Solved – Sample selection algorithms to ensure that training & validation sets are representative

cross-validationmachine learningrreliability

Currently, I am encountering a question, which is how to selection representative samples (training set and test set, even validation set) from the whole data set? I would like build a classification model using a training set and adjust the parameters using a validation set, and at last do prediction to the external test set which is not used to build model (in practice, some unseen data without labels).

Usually, some common methods are cross-validation, hold-out, etc. Random split methods can deal with the problem. But, when further data points do not fall in the model domain, the prediction will be not reliable. So instead of randomly splitting into training and test sets, are there split methods based on the independent variables (X), other than the Kennard-Stone algorithm? Or are there any algorithms can do these things reasonably? (These algorithms should consider the sample distribution between training and test set.)

Best Answer

If you want to go this route, you will need to consider the structure within your data in deciding which instances to use at some point (e.g. build a model).

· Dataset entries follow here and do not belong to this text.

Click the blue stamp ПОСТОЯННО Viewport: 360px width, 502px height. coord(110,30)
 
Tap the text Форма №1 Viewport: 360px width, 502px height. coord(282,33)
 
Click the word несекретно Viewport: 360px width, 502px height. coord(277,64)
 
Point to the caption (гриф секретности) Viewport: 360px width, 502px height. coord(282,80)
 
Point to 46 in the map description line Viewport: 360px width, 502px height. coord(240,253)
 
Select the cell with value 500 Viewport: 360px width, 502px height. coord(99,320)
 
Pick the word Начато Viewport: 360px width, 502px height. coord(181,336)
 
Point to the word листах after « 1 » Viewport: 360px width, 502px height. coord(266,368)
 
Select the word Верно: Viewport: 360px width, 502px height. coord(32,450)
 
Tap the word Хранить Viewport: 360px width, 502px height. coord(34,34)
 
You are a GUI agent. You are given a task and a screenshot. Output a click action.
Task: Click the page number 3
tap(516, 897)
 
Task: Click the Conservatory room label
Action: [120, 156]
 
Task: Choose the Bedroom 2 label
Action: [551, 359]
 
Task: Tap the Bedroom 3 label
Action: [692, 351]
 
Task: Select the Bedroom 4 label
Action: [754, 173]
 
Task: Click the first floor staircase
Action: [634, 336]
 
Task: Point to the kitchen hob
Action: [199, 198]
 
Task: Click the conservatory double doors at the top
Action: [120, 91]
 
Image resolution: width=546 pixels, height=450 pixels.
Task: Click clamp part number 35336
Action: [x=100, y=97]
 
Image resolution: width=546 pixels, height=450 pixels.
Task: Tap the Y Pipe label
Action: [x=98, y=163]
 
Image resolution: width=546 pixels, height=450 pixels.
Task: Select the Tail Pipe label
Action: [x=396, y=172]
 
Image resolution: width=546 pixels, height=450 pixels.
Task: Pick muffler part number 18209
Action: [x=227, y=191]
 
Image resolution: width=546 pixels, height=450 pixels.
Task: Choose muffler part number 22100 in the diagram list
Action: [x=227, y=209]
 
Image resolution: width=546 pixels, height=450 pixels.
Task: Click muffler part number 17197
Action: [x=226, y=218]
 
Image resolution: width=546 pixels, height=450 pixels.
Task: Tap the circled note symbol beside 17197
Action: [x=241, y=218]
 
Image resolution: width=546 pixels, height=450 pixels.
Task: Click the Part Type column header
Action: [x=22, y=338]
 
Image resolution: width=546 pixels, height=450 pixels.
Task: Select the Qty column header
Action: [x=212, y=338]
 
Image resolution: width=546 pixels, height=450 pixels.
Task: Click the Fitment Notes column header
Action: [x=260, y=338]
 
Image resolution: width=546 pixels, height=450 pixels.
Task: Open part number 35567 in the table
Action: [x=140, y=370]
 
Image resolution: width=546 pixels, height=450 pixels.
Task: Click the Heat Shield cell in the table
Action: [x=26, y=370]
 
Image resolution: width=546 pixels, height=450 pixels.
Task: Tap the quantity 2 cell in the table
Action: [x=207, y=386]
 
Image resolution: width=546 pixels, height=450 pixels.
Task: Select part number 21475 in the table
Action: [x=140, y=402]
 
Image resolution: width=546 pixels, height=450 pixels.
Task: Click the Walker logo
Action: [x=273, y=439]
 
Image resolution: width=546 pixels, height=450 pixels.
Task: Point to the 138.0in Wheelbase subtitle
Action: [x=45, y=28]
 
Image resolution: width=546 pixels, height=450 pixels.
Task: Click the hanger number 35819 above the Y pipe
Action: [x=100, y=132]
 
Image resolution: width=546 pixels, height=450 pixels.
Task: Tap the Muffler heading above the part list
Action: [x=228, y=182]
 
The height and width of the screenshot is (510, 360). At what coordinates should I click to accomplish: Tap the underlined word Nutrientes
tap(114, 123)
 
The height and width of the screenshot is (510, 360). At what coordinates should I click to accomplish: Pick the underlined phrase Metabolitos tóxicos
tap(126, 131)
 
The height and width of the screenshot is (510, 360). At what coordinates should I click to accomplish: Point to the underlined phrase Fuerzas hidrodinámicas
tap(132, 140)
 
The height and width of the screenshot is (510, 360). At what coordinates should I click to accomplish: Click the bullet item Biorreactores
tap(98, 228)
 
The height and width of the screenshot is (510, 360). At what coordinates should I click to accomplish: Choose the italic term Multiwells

One way to do this would be clustering your data and then using some instances from every cluster (depending on its size). If the clustering method and the classification method are related (for example both kernel-based), you are probably implicitly causing information leaks in the sampling approach. Ofcourse, the clustering method you choose essentially imposes a lot of assumptions so whether or not this beats random is very much the question.

Personally, I prefer randomized approaches: few assumptions and they never failed me yet in practice.